CPI da JMK pede quebra de sigilos de 20 oficinas; reunião é cancelada

Relatório da Polícia Civil identifica que 96% dos orçamentos eram direcionados

Curitiba – A CPI (Comissão Parlamentar de Inquérito) da JMK da Assembleia Legislativa aprovou nessa terça-feira (9) o pedido de quebra dos sigilos bancário, fiscal e telefônico das 20 maiores prestadoras de serviços para a empresa responsável por gerenciar a frota de veículos do governo do Paraná. Em outro requerimento aprovado, os parlamentares requisitaram à Junta Comercial do Paraná cópias dos contratos dessas oficinas que mais receberam valores da JMK desde o início do contrato, em janeiro de 2015.

Relatório da Polícia Civil identifica que 96% dos orçamentos eram direcionados para um grupo pequeno das cerca de 1,2 mil oficinas credenciadas pela JMK. “Aguardamos as medidas judiciais cabíveis para termos acesso às movimentações financeiras e à composição societária destas empresas”, destacou o presidente da CPI, deputado estadual Soldado Fruet (PROS). “Já temos indícios de várias irregularidades nesse contrato e, na conclusão da CPI, vamos pedir que todos os envolvidos no esquema sejam responsabilizados”, afirmou.

Oitivas

A primeira oitiva do dia foi com a ex-secretária da Administração e Previdência Marcia Carla Pereira Ribeiro, que esteve à frente da pasta entre junho e novembro de 2016, após ter sido diretora-geral do antecessor, Reinhold Stephanes. Disse que foi procuradora do Estado por 30 anos e que sua indicação ao cargo foi técnica.

Sobre o único aditivo assinado em sua gestão, Marcia Carla explicou que teve o objetivo de melhorar o controle dos veículos parados à espera de conserto. “Após o aditivo, a morosidade caiu de 45 para 10 dias”, citou.

Diretor do Deto (Departamento de Gestão do Transporte Oficial) de fevereiro a abril de 2015, o engenheiro automotivo Lucas Augusto Ribeiro Caetano contou que assumiu temporariamente o cargo, mas permaneceu na Seap por quatro anos.

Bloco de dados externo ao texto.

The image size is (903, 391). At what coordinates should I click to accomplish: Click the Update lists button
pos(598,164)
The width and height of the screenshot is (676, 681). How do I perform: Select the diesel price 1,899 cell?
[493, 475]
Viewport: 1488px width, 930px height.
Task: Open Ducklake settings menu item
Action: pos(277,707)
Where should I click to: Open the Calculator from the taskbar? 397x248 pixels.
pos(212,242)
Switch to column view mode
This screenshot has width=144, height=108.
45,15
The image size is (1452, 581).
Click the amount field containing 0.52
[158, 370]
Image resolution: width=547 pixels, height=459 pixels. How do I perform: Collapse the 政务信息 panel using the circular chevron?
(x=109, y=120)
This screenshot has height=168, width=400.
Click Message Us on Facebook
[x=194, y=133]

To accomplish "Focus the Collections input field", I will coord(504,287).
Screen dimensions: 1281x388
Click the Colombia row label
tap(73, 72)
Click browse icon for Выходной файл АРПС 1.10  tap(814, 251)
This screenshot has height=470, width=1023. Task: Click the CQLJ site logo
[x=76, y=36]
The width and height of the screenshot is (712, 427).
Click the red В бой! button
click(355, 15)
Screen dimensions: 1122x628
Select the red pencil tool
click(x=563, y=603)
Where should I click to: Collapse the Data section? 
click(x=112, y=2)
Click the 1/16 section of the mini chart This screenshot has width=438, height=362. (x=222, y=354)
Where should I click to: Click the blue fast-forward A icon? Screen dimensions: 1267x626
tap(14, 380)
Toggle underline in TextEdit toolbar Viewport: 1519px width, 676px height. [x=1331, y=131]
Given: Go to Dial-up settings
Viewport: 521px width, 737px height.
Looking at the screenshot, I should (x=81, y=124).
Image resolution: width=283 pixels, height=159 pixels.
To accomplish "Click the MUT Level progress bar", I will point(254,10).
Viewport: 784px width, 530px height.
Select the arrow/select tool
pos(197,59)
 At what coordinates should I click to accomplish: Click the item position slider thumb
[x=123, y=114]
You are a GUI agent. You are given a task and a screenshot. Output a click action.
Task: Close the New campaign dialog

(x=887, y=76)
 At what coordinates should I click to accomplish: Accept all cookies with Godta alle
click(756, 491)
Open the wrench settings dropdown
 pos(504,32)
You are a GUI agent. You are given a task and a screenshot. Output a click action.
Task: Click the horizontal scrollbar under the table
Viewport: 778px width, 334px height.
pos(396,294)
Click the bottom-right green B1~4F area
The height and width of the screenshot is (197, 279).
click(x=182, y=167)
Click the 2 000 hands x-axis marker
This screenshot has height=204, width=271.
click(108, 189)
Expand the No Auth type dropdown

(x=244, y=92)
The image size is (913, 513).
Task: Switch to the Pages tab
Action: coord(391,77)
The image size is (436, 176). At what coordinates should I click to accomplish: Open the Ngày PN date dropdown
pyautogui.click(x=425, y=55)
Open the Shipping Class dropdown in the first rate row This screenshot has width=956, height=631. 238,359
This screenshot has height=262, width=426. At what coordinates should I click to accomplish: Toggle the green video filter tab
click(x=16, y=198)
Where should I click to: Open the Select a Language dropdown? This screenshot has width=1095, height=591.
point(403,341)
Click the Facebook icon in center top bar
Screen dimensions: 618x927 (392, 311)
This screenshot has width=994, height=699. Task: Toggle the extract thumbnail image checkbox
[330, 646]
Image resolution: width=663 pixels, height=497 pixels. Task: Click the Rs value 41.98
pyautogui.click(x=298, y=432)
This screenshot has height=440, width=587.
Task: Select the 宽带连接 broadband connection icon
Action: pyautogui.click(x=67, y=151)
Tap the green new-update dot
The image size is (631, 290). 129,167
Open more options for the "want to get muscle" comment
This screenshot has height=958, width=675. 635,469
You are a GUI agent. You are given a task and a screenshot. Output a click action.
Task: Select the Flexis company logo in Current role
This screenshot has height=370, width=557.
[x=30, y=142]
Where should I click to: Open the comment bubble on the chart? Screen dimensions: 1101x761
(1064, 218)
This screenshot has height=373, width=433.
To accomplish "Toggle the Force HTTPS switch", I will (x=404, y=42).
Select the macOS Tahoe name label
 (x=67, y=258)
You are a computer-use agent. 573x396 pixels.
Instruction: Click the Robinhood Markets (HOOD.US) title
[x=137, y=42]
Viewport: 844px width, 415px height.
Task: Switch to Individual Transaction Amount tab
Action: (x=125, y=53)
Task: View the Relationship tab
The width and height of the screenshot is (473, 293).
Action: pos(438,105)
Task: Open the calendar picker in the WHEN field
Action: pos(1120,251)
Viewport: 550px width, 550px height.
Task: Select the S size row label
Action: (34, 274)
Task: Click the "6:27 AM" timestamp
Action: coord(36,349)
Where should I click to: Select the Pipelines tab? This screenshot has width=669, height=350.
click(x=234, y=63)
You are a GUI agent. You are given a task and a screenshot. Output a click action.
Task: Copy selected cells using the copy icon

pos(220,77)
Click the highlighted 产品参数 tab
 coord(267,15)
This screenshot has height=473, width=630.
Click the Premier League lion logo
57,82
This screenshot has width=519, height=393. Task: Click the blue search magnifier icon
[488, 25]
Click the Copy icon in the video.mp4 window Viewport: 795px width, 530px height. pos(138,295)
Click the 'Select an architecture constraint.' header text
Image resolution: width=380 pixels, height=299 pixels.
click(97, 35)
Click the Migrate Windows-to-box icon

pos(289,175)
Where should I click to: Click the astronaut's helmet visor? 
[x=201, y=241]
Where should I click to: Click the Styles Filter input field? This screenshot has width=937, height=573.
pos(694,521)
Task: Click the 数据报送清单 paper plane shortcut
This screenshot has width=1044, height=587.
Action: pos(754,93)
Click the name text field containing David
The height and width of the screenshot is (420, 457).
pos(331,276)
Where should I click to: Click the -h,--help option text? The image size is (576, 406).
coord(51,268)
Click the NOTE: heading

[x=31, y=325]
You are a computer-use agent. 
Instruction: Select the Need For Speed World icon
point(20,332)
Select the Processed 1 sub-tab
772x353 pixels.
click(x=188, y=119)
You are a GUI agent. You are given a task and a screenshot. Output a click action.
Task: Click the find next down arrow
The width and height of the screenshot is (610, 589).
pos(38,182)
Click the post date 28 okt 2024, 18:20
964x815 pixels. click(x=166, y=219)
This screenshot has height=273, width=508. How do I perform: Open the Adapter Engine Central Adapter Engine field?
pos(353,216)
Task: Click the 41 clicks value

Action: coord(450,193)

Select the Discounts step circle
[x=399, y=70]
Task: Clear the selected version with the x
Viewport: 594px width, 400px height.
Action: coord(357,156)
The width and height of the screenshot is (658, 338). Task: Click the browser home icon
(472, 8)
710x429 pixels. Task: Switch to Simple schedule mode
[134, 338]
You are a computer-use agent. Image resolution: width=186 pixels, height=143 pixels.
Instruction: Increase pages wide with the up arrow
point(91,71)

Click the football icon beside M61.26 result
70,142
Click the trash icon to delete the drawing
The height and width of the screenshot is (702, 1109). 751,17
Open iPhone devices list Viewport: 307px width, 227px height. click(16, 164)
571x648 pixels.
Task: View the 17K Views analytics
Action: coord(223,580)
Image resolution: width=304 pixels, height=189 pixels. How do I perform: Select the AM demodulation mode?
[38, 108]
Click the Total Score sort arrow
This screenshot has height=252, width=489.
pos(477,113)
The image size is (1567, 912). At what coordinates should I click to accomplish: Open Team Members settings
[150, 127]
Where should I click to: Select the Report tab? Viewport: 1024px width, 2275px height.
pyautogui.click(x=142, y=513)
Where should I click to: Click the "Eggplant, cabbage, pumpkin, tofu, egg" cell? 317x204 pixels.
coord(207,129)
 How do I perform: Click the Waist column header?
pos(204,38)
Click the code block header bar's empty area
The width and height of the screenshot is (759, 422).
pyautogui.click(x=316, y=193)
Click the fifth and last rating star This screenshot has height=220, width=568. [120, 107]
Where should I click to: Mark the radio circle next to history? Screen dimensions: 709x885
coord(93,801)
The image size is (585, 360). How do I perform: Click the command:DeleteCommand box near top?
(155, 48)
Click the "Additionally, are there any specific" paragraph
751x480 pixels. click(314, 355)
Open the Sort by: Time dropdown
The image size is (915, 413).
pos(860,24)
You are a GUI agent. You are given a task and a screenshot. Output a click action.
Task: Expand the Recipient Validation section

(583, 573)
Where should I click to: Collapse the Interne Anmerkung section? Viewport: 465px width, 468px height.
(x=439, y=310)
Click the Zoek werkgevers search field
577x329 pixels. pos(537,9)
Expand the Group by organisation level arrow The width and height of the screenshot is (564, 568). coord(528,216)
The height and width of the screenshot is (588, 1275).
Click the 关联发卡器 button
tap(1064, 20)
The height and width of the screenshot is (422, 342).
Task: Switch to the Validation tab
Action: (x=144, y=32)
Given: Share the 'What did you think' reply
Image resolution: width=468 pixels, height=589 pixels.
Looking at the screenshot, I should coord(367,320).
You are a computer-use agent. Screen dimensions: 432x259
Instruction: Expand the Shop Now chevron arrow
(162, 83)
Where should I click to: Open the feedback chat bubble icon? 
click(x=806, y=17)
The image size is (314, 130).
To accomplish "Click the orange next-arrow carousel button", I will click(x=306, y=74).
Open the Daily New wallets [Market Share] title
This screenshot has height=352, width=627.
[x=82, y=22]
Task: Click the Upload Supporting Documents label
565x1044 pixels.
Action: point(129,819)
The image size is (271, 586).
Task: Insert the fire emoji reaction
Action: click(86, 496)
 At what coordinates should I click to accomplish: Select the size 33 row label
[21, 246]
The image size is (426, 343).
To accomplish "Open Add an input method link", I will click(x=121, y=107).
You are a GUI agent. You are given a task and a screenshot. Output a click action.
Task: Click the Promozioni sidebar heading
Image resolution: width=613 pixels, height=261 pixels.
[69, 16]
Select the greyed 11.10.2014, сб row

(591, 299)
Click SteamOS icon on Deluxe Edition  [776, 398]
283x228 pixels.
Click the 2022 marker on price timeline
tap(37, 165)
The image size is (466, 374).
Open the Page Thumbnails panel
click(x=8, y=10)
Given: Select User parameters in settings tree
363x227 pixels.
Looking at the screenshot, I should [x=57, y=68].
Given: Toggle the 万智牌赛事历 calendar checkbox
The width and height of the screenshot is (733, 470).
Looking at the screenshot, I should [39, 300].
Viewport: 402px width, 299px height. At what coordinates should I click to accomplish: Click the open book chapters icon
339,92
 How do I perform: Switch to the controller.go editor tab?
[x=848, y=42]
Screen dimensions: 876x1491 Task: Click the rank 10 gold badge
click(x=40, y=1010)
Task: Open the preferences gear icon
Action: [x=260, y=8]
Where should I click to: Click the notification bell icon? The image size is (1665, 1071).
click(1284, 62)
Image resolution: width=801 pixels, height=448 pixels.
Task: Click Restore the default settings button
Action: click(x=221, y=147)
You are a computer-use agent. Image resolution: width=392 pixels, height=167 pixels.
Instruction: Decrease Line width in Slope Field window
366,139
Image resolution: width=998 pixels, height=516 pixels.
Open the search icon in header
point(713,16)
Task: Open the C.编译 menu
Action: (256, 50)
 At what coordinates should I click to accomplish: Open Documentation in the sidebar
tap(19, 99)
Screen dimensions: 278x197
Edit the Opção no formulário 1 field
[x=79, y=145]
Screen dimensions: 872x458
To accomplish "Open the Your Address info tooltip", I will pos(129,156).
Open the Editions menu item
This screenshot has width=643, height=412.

Segundo Lucas, no período em que foi diretor o contrato com a JMK estava em fase de implantação.

A CPI cancelou a reunião marcada para esta quarta-feira (10), a partir das 9h, porque o presidente da Assembleia Legislativa, deputado Ademar Traiano, antecipou a sessão plenária, que costuma ocorrer às 14h30, para as 10h.

Por conta da mudança de horário da plenária, as oitivas do ex-secretário da Administração e Previdência Fernando Ghignone e do ex-diretor do Deto Cesar Ribeiro Ferreira serão reagendadas para depois do recesso parlamentar.